╔══

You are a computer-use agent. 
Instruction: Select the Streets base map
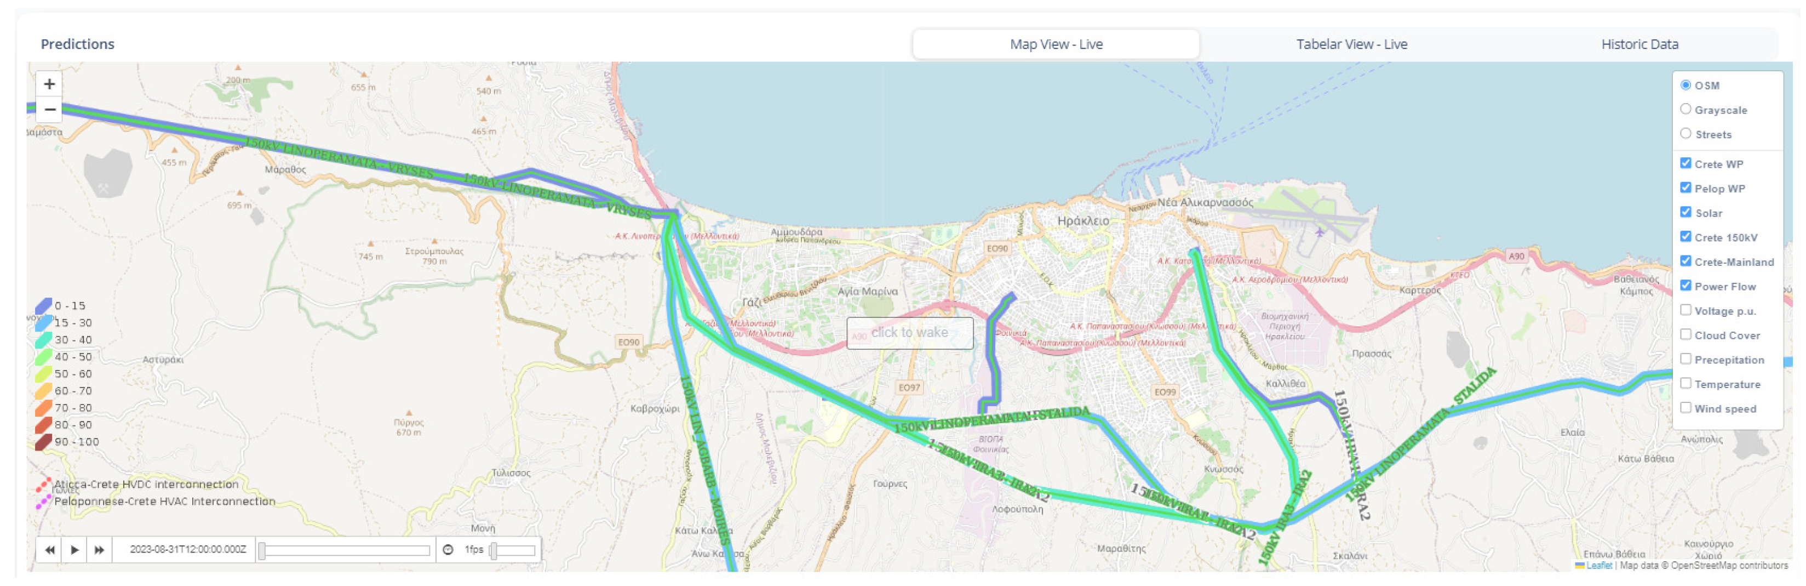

╚══
╔══

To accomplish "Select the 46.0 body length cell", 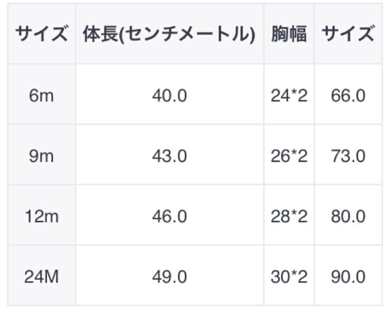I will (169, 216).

╚══
╔══

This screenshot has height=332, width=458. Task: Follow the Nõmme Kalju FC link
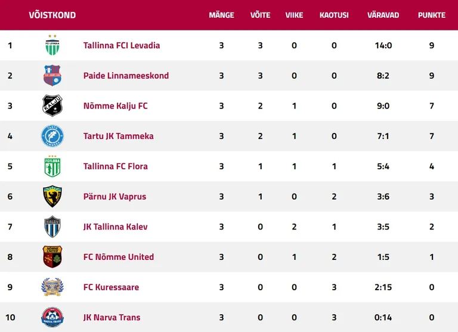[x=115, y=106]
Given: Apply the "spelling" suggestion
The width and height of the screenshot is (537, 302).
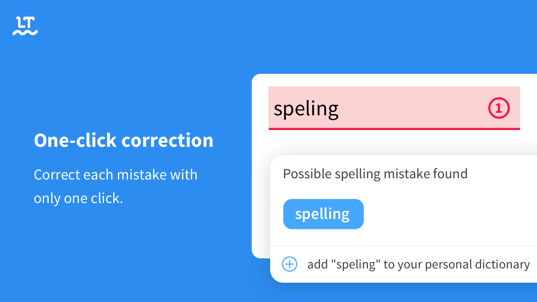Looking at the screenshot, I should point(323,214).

╚══

(Try it) Within the material above, the line with "You are a computer-use agent." opens the range and the line with "Instruction: Select the Streets base map" closes it; reproduce that range word for word.

(Response)
You are a computer-use agent. 
Instruction: Select the Streets base map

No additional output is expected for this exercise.